▶ HOW TO COMPLETE THIS TASK: Output every entry exactly as written.

▶ RECORDS FOR THE TASK:
== == ==
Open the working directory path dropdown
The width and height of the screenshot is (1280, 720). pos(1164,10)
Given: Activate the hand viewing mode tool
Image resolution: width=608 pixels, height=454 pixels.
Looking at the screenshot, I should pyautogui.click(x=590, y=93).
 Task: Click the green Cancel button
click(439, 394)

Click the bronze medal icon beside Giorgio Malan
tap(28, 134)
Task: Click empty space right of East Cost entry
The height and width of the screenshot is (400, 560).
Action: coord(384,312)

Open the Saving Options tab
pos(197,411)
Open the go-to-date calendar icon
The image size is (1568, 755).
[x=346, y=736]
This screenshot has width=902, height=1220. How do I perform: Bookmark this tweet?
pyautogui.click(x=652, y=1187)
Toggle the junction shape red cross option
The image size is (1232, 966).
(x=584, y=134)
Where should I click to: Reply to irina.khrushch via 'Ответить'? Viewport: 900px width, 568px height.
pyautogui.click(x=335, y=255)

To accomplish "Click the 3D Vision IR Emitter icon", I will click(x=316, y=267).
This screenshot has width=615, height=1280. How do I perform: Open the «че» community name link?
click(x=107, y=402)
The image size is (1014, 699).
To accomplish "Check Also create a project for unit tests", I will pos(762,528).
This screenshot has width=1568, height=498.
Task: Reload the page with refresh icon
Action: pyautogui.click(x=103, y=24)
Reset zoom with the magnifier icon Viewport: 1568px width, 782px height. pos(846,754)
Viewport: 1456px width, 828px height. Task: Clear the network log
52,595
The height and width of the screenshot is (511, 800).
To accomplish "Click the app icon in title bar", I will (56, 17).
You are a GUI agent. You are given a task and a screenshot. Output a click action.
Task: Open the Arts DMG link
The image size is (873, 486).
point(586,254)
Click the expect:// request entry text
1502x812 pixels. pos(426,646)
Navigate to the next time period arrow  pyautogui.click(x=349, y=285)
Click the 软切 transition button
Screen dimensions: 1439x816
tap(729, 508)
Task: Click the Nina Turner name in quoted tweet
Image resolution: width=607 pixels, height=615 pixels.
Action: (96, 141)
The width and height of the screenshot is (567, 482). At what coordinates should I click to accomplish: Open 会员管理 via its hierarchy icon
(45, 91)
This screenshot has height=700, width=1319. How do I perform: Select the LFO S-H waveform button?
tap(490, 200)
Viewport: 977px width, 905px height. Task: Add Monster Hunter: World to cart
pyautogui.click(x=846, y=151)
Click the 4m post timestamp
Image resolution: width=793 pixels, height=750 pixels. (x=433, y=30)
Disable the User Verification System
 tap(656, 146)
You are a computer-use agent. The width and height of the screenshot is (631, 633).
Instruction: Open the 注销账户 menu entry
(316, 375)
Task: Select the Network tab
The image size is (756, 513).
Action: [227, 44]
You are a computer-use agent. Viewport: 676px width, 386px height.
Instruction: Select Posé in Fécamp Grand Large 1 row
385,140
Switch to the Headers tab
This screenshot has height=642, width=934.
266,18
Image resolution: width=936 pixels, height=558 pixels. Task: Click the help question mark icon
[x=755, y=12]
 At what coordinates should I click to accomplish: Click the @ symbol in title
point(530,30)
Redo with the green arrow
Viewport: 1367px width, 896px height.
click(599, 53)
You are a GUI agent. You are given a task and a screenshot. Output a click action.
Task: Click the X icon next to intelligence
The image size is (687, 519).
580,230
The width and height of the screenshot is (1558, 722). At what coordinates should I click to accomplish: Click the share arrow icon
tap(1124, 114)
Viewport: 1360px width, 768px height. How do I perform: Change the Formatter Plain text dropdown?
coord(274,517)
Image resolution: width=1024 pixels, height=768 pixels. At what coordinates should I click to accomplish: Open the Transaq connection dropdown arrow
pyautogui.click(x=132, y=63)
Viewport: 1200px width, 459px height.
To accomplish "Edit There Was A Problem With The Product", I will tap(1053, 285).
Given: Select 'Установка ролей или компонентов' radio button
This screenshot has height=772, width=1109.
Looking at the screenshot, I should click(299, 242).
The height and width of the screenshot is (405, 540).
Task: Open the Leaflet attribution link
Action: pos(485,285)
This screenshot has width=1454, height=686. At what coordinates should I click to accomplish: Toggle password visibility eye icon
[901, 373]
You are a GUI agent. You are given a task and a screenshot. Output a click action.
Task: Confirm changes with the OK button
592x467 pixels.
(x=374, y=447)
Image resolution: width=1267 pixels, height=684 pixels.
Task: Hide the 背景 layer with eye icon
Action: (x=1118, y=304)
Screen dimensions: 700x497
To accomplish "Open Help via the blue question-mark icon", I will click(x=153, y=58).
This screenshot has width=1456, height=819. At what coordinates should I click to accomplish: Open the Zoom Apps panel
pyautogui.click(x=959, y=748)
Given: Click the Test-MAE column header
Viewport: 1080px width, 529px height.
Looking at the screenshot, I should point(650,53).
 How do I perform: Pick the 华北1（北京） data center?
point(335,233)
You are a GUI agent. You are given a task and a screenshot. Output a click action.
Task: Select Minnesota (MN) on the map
== == ==
▶ ANSWER TO THE EXERCISE:
Open the working directory path dropdown
The width and height of the screenshot is (1280, 720). pos(1164,10)
Given: Activate the hand viewing mode tool
Image resolution: width=608 pixels, height=454 pixels.
Looking at the screenshot, I should pyautogui.click(x=590, y=93).
 Task: Click the green Cancel button
click(439, 394)

Click the bronze medal icon beside Giorgio Malan
tap(28, 134)
Task: Click empty space right of East Cost entry
The height and width of the screenshot is (400, 560).
Action: coord(384,312)

Open the Saving Options tab
pos(197,411)
Open the go-to-date calendar icon
The image size is (1568, 755).
[x=346, y=736]
This screenshot has width=902, height=1220. How do I perform: Bookmark this tweet?
pyautogui.click(x=652, y=1187)
Toggle the junction shape red cross option
The image size is (1232, 966).
(x=584, y=134)
Where should I click to: Reply to irina.khrushch via 'Ответить'? Viewport: 900px width, 568px height.
pyautogui.click(x=335, y=255)

To accomplish "Click the 3D Vision IR Emitter icon", I will click(x=316, y=267).
This screenshot has width=615, height=1280. How do I perform: Open the «че» community name link?
click(x=107, y=402)
The image size is (1014, 699).
To accomplish "Check Also create a project for unit tests", I will pos(762,528).
This screenshot has width=1568, height=498.
Task: Reload the page with refresh icon
Action: pyautogui.click(x=103, y=24)
Reset zoom with the magnifier icon Viewport: 1568px width, 782px height. pos(846,754)
Viewport: 1456px width, 828px height. Task: Clear the network log
52,595
The height and width of the screenshot is (511, 800).
To accomplish "Click the app icon in title bar", I will (56, 17).
You are a GUI agent. You are given a task and a screenshot. Output a click action.
Task: Open the Arts DMG link
The image size is (873, 486).
point(586,254)
Click the expect:// request entry text
1502x812 pixels. pos(426,646)
Navigate to the next time period arrow  pyautogui.click(x=349, y=285)
Click the 软切 transition button
Screen dimensions: 1439x816
tap(729, 508)
Task: Click the Nina Turner name in quoted tweet
Image resolution: width=607 pixels, height=615 pixels.
Action: (96, 141)
The width and height of the screenshot is (567, 482). At what coordinates should I click to accomplish: Open 会员管理 via its hierarchy icon
(45, 91)
This screenshot has height=700, width=1319. How do I perform: Select the LFO S-H waveform button?
tap(490, 200)
Viewport: 977px width, 905px height. Task: Add Monster Hunter: World to cart
pyautogui.click(x=846, y=151)
Click the 4m post timestamp
Image resolution: width=793 pixels, height=750 pixels. (x=433, y=30)
Disable the User Verification System
 tap(656, 146)
You are a computer-use agent. The width and height of the screenshot is (631, 633).
Instruction: Open the 注销账户 menu entry
(316, 375)
Task: Select the Network tab
The image size is (756, 513).
Action: [227, 44]
You are a computer-use agent. Viewport: 676px width, 386px height.
Instruction: Select Posé in Fécamp Grand Large 1 row
385,140
Switch to the Headers tab
This screenshot has height=642, width=934.
266,18
Image resolution: width=936 pixels, height=558 pixels. Task: Click the help question mark icon
[x=755, y=12]
 At what coordinates should I click to accomplish: Click the @ symbol in title
point(530,30)
Redo with the green arrow
Viewport: 1367px width, 896px height.
click(599, 53)
You are a GUI agent. You are given a task and a screenshot. Output a click action.
Task: Click the X icon next to intelligence
The image size is (687, 519).
580,230
The width and height of the screenshot is (1558, 722). At what coordinates should I click to accomplish: Click the share arrow icon
tap(1124, 114)
Viewport: 1360px width, 768px height. How do I perform: Change the Formatter Plain text dropdown?
coord(274,517)
Image resolution: width=1024 pixels, height=768 pixels. At what coordinates should I click to accomplish: Open the Transaq connection dropdown arrow
pyautogui.click(x=132, y=63)
Viewport: 1200px width, 459px height.
To accomplish "Edit There Was A Problem With The Product", I will tap(1053, 285).
Given: Select 'Установка ролей или компонентов' radio button
This screenshot has height=772, width=1109.
Looking at the screenshot, I should click(299, 242).
The height and width of the screenshot is (405, 540).
Task: Open the Leaflet attribution link
Action: pos(485,285)
This screenshot has width=1454, height=686. At what coordinates should I click to accomplish: Toggle password visibility eye icon
[901, 373]
You are a GUI agent. You are given a task and a screenshot. Output a click action.
Task: Confirm changes with the OK button
592x467 pixels.
(x=374, y=447)
Image resolution: width=1267 pixels, height=684 pixels.
Task: Hide the 背景 layer with eye icon
Action: (x=1118, y=304)
Screen dimensions: 700x497
To accomplish "Open Help via the blue question-mark icon", I will click(x=153, y=58).
This screenshot has width=1456, height=819. At what coordinates should I click to accomplish: Open the Zoom Apps panel
pyautogui.click(x=959, y=748)
Given: Click the Test-MAE column header
Viewport: 1080px width, 529px height.
Looking at the screenshot, I should point(650,53).
 How do I perform: Pick the 华北1（北京） data center?
point(335,233)
You are a GUI agent. You are given a task and a screenshot. Output a click action.
Task: Select Minnesota (MN) on the map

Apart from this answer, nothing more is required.